Every auto insurance company has their own unique policy regarding accidents and how they affect your car insurance rate. Generally though, the criteria for a rate hike include:

  • Whether or not you were at fault
  • If you were at fault, if negligence on your part was a factor
  • Whether you received a ticket related to the accident such as speeding or running a red light

Insurance companies use what is known as a surcharge schedule to determine how much your rate will increase. Each company has their own schedule and includes their own factors for determining the rate surcharge but generally you may see a 20% to 40% increase after an at-fault accident. If your premium is $1000 you may see it increase to as much as $1200-$1400 per year.

Previously Filed Claims

If you have filed previous claims, especially in a short period of time, your insurance company may decide that you are a high risk driver and increase your rate, or worse, drop you completely. They believe their future losses will be greater with you because of your history of filing claims.

The type of claim you file can also make a difference. If you file a comprehensive insurance claim your rates may not see a jump. For instance, if you file for hail damage or some other natural disaster your rate may not be affected.

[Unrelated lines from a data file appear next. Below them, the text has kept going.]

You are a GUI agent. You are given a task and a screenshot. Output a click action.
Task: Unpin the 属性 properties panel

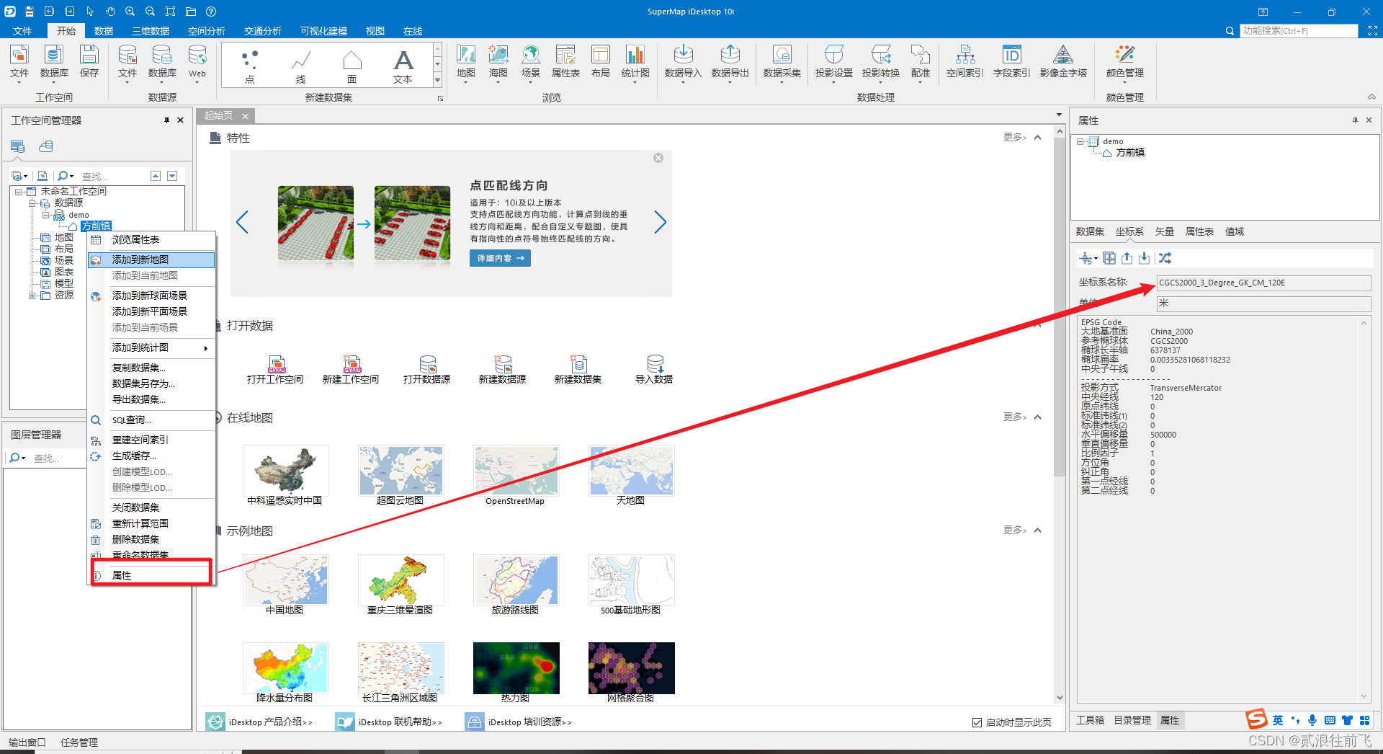point(1355,120)
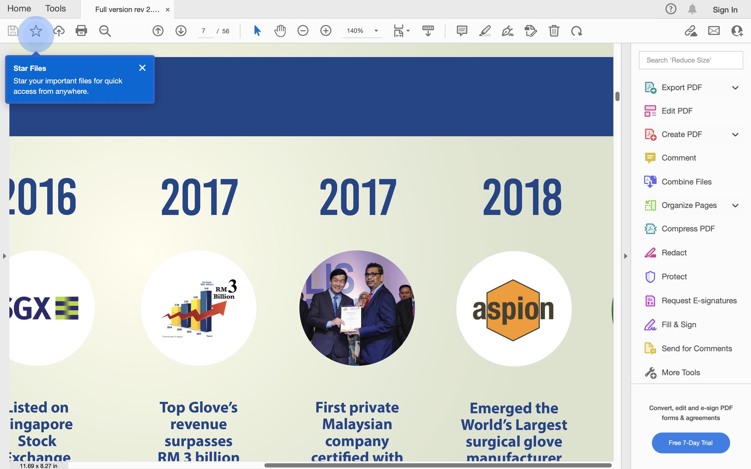Open the 140% zoom level dropdown
Image resolution: width=751 pixels, height=469 pixels.
coord(376,31)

However, if you file under collision you may see a rate increase.

Accident Forgiveness

Some companies are now offering what is known as Accident Forgiveness to some of their customers. If you have a lengthy and clean driving history the company may well let the first one slide. This is a great marketing tactic and can be a great money saver if you are a good driver who just had a fluke accident.

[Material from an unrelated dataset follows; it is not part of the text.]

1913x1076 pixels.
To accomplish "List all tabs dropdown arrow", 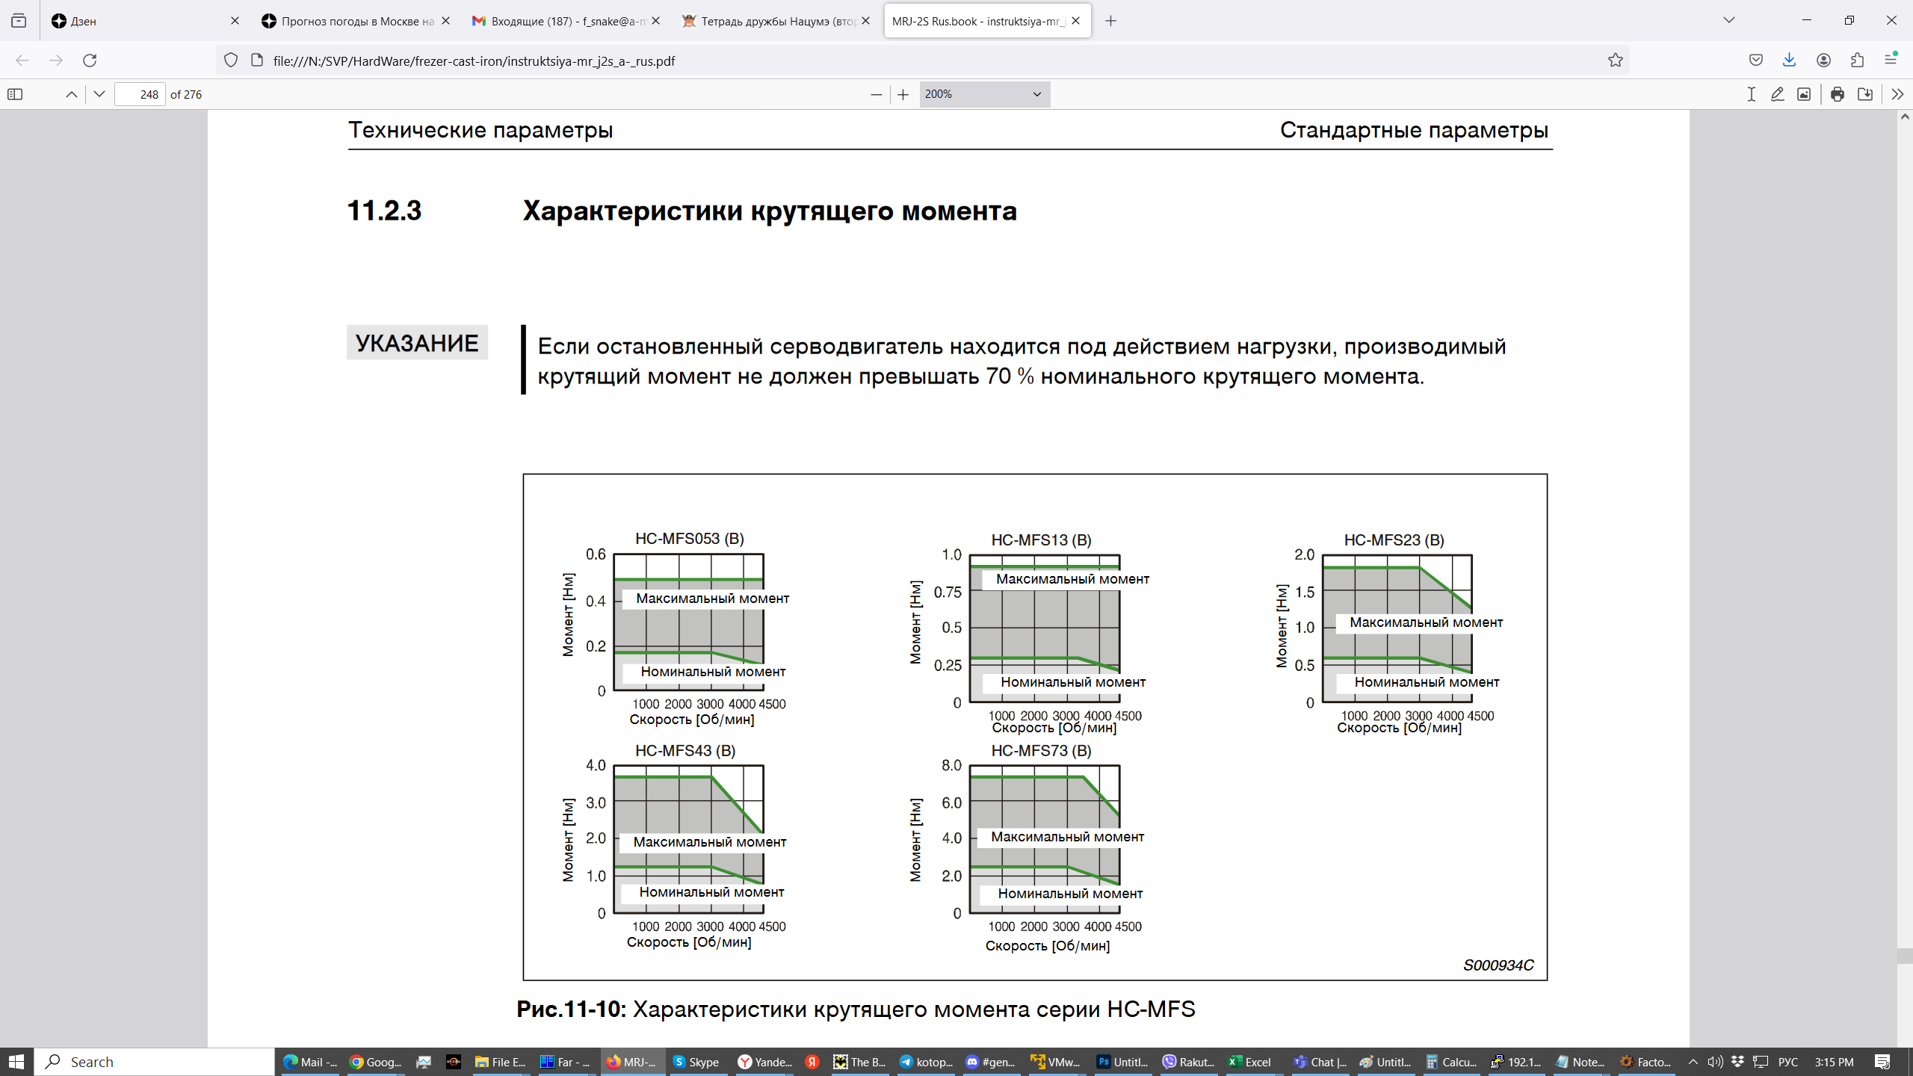I will (1728, 21).
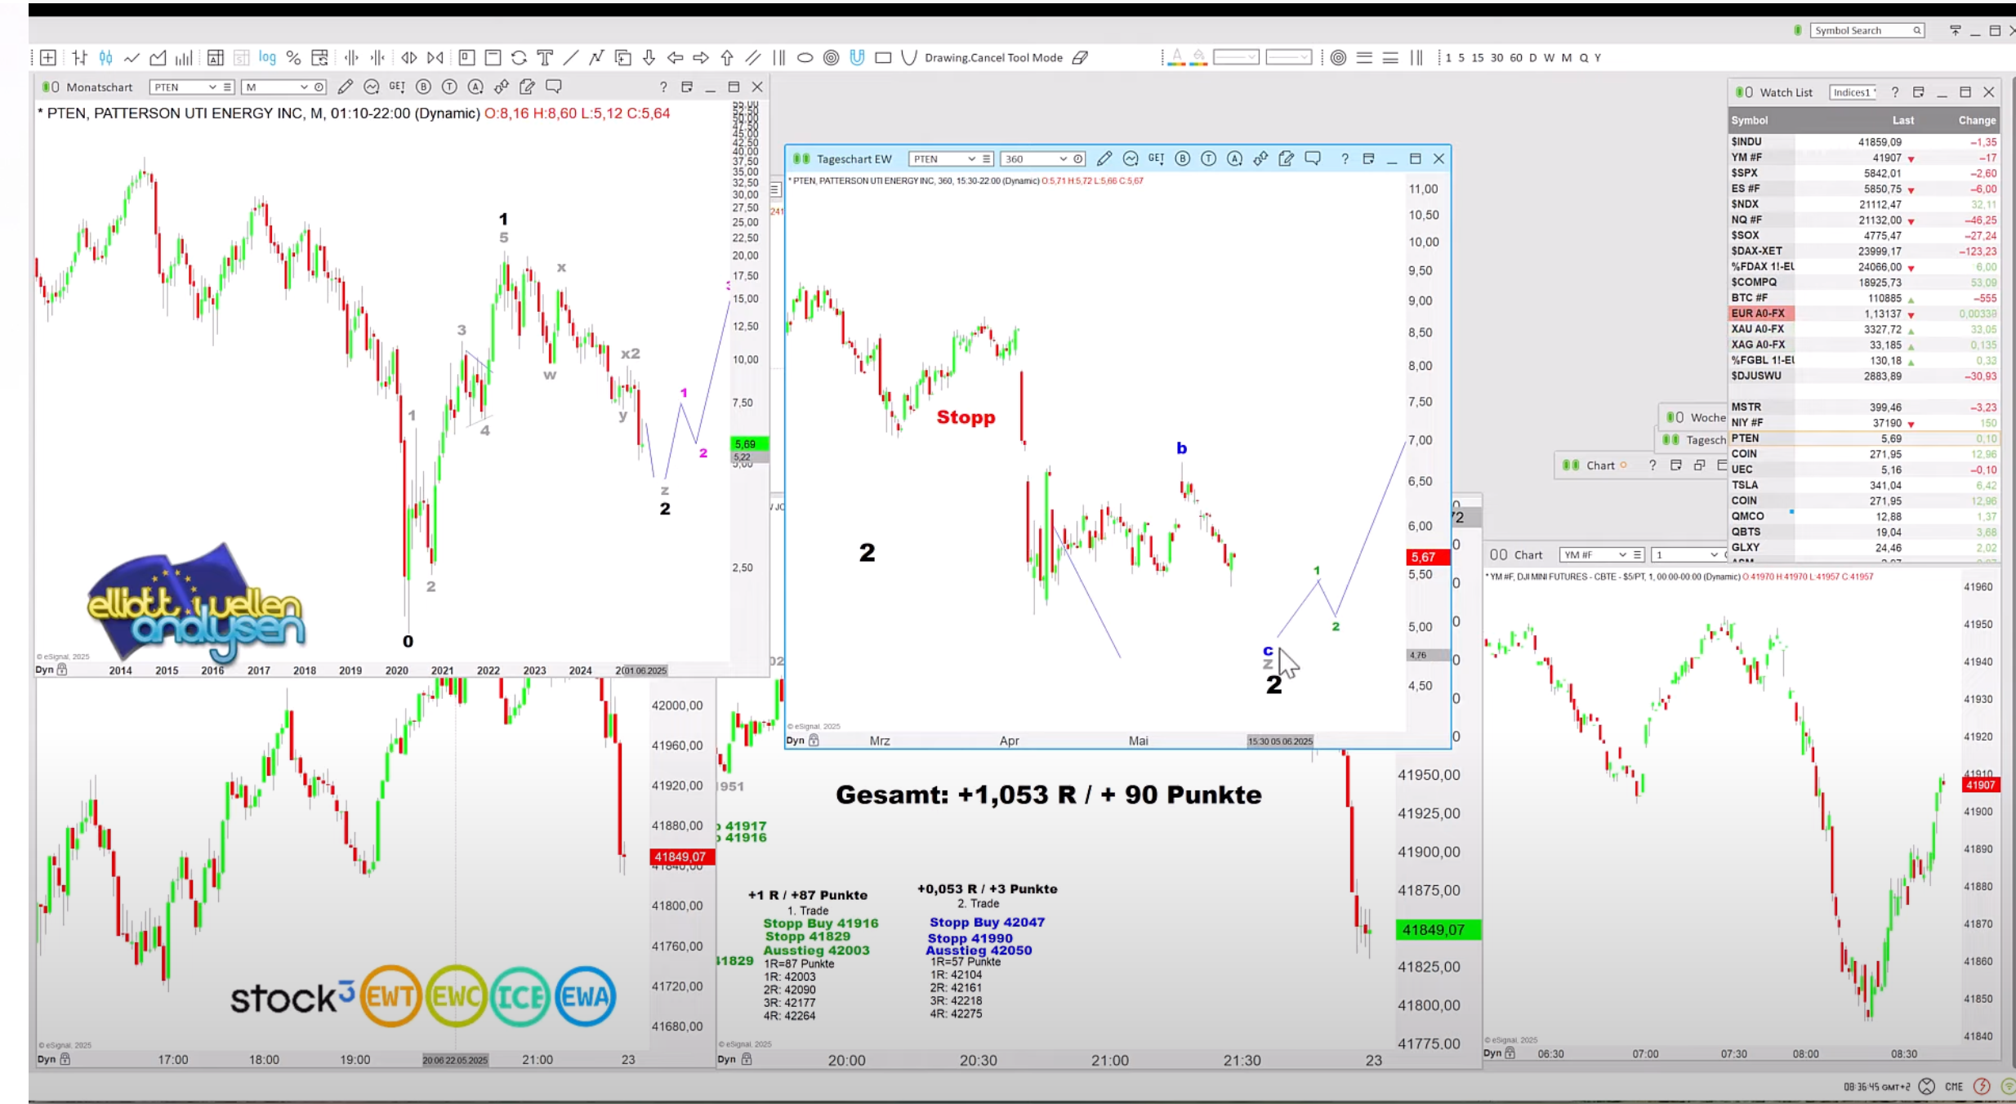Select the ellipse drawing tool
Screen dimensions: 2016x1104
point(805,57)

How Long Do Accidents Stay On My Record?

Car insurance companies differ on the amount of time they will factor an accident into your premium. Anywhere from 6 to 48 months is possible. Check with your insurance company to find out their policy.

Also, beware that if you have 3 or more at-fault accidents in a relatively short time period, generally 24 to 36 months, you may be dropped by your car insurance company. A cancellation of this sort can be devastating to your finances as you will be charged higher rates for having a policy cancelled by another company.

The bottom line? Drive responsibly and safely and avoid accidents as best as possible to avoid paying high insurance premiums.